The approval this Tuesday by the European Parliament of USB-C as a single charger means that all new smartphones that are marketed in member countries must incorporate it regardless of the manufacturer's brand, which means that Apple will also have to adopt it on iPhone.
Since 2012, iPhone phones have integrated their own charging port called Lightning, unlike the rest of the phones of the brands that use Android, which seek to differentiate themselves more by charging technology, increasingly faster, than by the port used, with Wide adoption of USB Type-C in recent years, even at lower and lower ranges.
The obligation to incorporate a USB type C port is expected to become effective at the end of 2024, affecting smartphones regardless of the manufacturer. This means that the new iPhones that arrive on the market by then should have adopted a port of this type that, maintaining the numbering followed until now by Apple, would correspond to the iPhone 16, presented in September of that same year.

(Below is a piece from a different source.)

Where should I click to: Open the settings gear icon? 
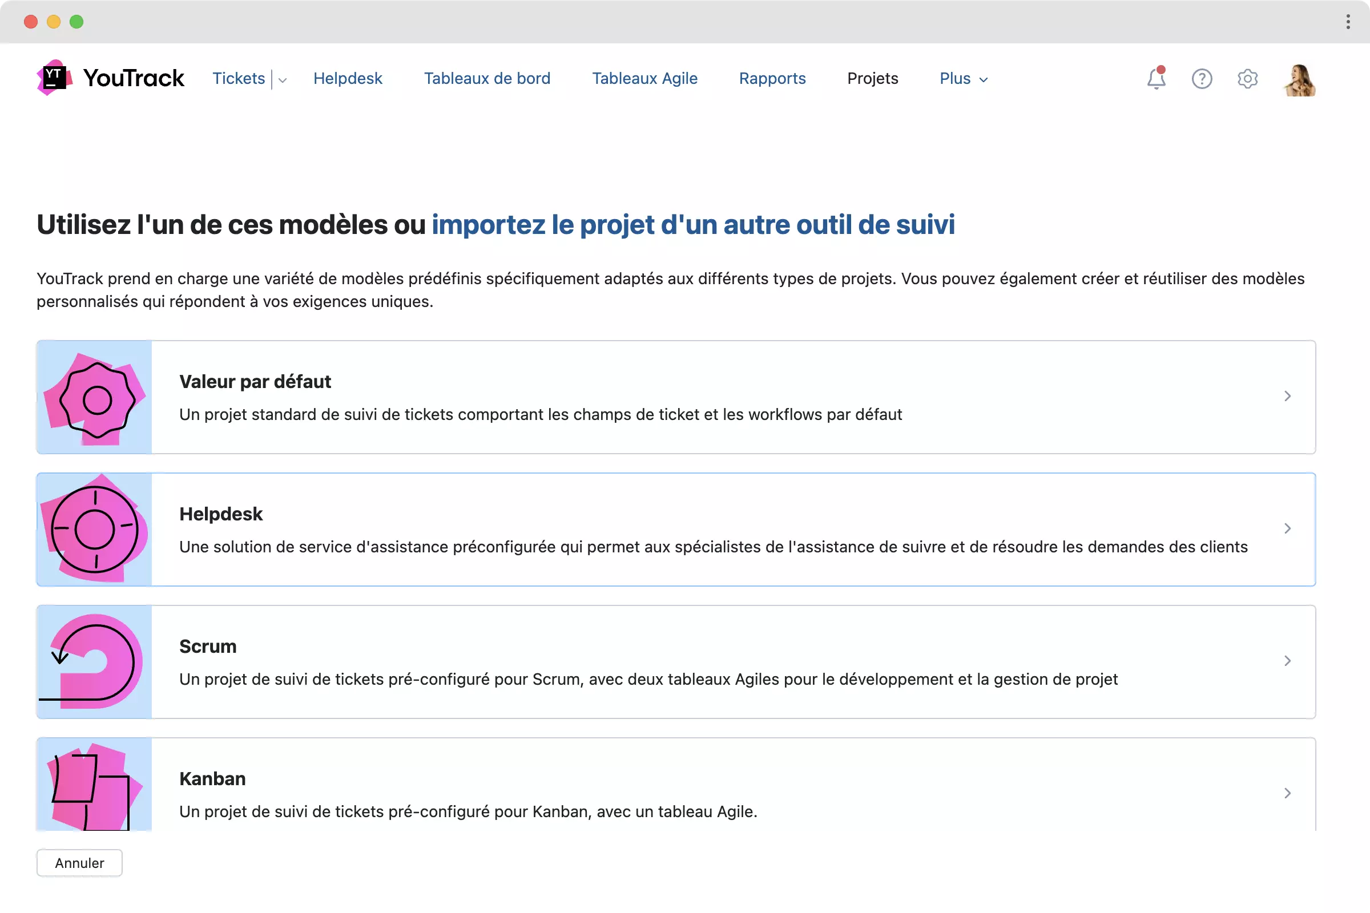1247,78
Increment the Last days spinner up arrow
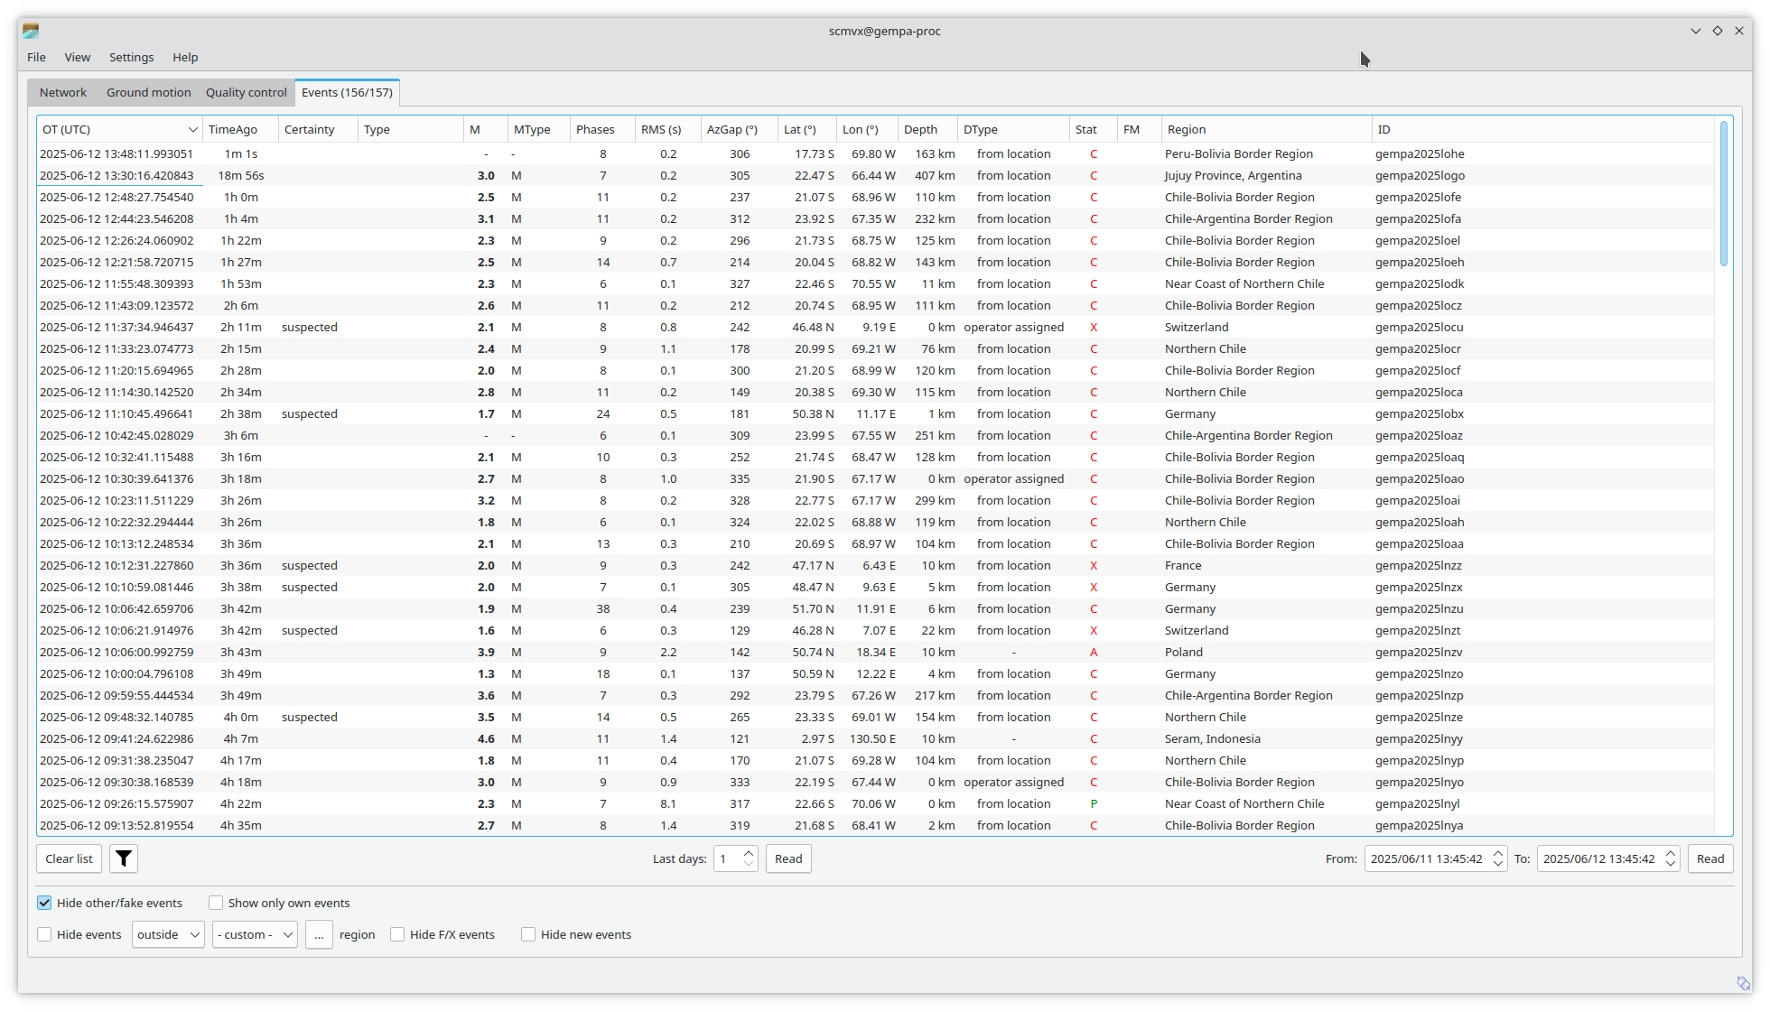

However, this regulation still requires the final approval of the Council, and after that, the governments of the European Union will have two years to incorporate these regulations into national laws. The European Parliament itself indicates in a press release that "it will not apply to products marketed before its entry into force."
Without knowing Apple's plans yet, this means that the iPhone 16 could still arrive with a Lightning port, delaying the change of connector to the next model, iPhone 17, in 2025. But it could happen sooner. The Bloomberg analyst Mark Gurman already anticipated in May that the adoption of the USB type C port would materialize in the iPhone of 2023, a forecast in which the analyst Ming-Chi Kuo has also agreed.